Parade Media (previously known as AMG/Parade and Athlon Media Group) is a publisher founded in 1967 that is based in Nashville, Tennessee.  Nashville's Spencer Hays was its majority stockholder. It was purchased by The Arena Group in 2022 and now operates as a subsidiary of The Arena Group.

Athlon Sports
Athlon is best known for publishing preseason single-title sports annuals on professional and college sports. The annuals are sold at newsstands in the U.S., Canada, Mexico, and Europe.

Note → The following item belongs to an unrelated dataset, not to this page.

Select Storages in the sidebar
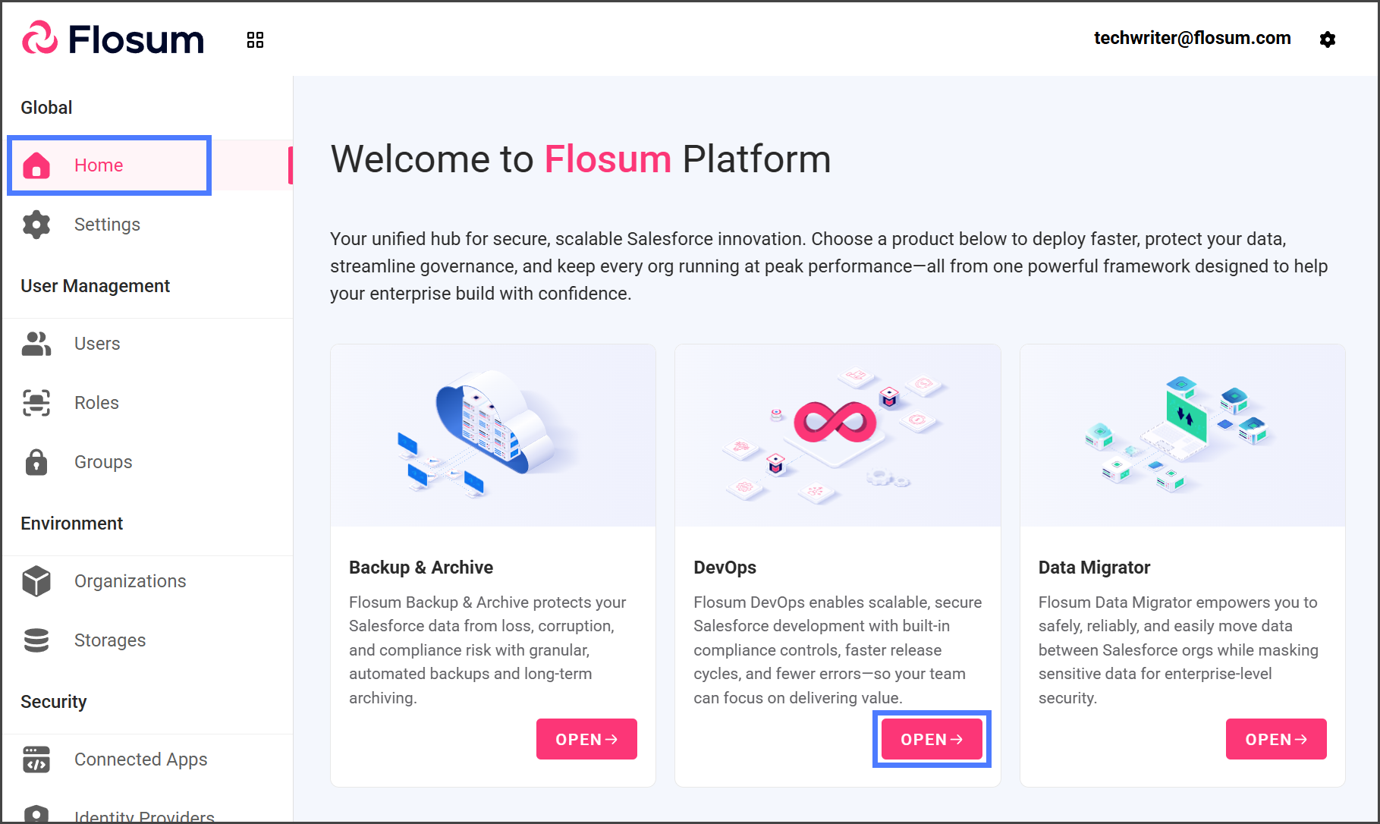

It is the U.S.'s largest publisher of sports annuals, ranking Number 1 in retail sales dollars and magazines sold.

Athlon's 15 sports magazines include Athlon Sports monthly, Pro Football, Fantasy Football, National College Football, Southeastern Football, Atlantic Coast Football, Big Ten Football, Big 12 Football, Big East Football, Pac-10 Football, Baseball, College Basketball, Pro Basketball, Racing and Golf. Athlon's digital properties include AthlonSports.com, which has daily coverage of the sports it covers.

On October 1, 2022, it was announced that Athlon Sports would be discontinuing its special magazines due to its merger with Sports Illustrated. The new special magazines will be released under the Sports Illustrated manner.

History

In February 2006, it acquired Grogans Sports Information Inc., a fantasy sports publisher based in Littleton, Colorado, that publishes Grogans Fantasy Football Analyst in-season scouting reports.

In June 2010, Athlon Sports Communications appointed Anthony Flaccavento publisher for Athlon Sports magazine.  Athlon Sports is a monthly publication that launched in October 2010. Athlon Sports began with a circulation of seven million, and grew to nine million in 2011.

In 2013, Athlon acquired the print rights to three magazines distributed as newspaper inserts: American Profile, Relish, and Spry. Athlon did not acquire the associated websites and later launched the companion website Community Table. In 2014, Athlon acquired Parade from Advance Publications. 

In 2016, Athlon acquired the titles of Harris Publications, which had been shut down.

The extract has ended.